You know you're special if you get one of those horribly-wrapped, carefully-chosen gifts. But even if you don't, there's always the chocolates and cookies and candy canes that mysteriously appear in the break room all month long. Very few people have figured out where they come from.
Grissom is the guy who has to watch the Christmas classics if he catches them on TV. He always buys a fresh tree. On the way to a scene, he points out houses that have particularly elaborate lights. He writes Christmas cards to his mother's friends in her absence. He will work a triple shift over the holiday if it means someone with a family can spend as much of it as possible with them. He drops money into every bell-ringer's pot.
For him, Christmas is a cultural joy, rather than a holy day, but he embraces it with uncharacteristic enthusiasm. Maybe it's because it's the one night of the year where it almost seems like there really could be peace on earth and goodwill towards all men.
As he likes to quote Lenora Weber, "Christmas is for children. But it is for grownups, too.
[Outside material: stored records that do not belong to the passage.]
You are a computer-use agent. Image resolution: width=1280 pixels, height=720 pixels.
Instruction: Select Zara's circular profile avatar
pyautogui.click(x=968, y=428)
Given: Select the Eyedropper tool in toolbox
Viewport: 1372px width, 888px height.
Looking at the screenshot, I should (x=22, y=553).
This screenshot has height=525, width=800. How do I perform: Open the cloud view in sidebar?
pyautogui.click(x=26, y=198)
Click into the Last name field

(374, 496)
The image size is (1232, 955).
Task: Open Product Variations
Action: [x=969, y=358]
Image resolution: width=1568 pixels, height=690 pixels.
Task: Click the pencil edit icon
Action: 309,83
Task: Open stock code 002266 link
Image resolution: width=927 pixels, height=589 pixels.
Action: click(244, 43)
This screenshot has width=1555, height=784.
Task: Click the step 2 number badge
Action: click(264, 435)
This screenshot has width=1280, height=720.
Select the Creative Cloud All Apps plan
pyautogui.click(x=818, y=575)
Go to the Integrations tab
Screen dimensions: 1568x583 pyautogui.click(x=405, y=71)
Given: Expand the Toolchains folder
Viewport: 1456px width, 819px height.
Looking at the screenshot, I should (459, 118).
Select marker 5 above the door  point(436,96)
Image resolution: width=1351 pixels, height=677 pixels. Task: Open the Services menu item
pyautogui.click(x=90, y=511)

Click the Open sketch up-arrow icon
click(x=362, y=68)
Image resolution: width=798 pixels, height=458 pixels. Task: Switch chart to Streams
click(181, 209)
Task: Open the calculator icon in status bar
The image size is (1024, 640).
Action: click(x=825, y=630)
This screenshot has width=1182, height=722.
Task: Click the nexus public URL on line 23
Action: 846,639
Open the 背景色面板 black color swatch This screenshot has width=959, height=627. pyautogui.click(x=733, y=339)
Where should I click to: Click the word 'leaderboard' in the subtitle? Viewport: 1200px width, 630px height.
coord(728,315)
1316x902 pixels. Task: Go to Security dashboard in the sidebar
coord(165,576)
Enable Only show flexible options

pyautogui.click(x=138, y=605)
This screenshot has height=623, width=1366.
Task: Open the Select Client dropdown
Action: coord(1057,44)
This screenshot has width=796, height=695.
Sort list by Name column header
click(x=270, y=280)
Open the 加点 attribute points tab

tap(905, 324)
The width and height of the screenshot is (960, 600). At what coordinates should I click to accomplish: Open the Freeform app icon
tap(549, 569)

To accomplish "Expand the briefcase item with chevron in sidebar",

Even if it is a headache, a chore, and nightmare, it is a period of necessary defrosting of chill and hide-bound hearts." Grissom needs one day to recover from the other 364.
On my seventh year in Vegas, there were no cookies in the break room. He didn't buy Christmas cards. I set up our TV to record "A Charlie Brown Christmas," only to find that it was deleted the next day. When I suggested we go tree shopping, I was told to buy a fake one if I had to get one at all. I had to remind him about the bell ringers before he walked right past them.
On Christmas Eve, Grissom gave me a gift-wrapped package containing some expensive perfume that we both knew I would never wear.
It was the last straw.
"You have to go," I told him that night as we lay in bed. "I want my secret Santa back."
He held me in the dark, well into Christmas morning. At dawn, he finally spoke.
"I miss him, too."
We kissed and I cried a little, which I never did before I fell in love with him. Later, I made pancakes while he wrote a letter, formally accepting the teaching position on the other side of the country.
While we ate, we caught the last part of "It's a Wonderful Life," just in time to hear the tinkle of bells as the angel got his wings.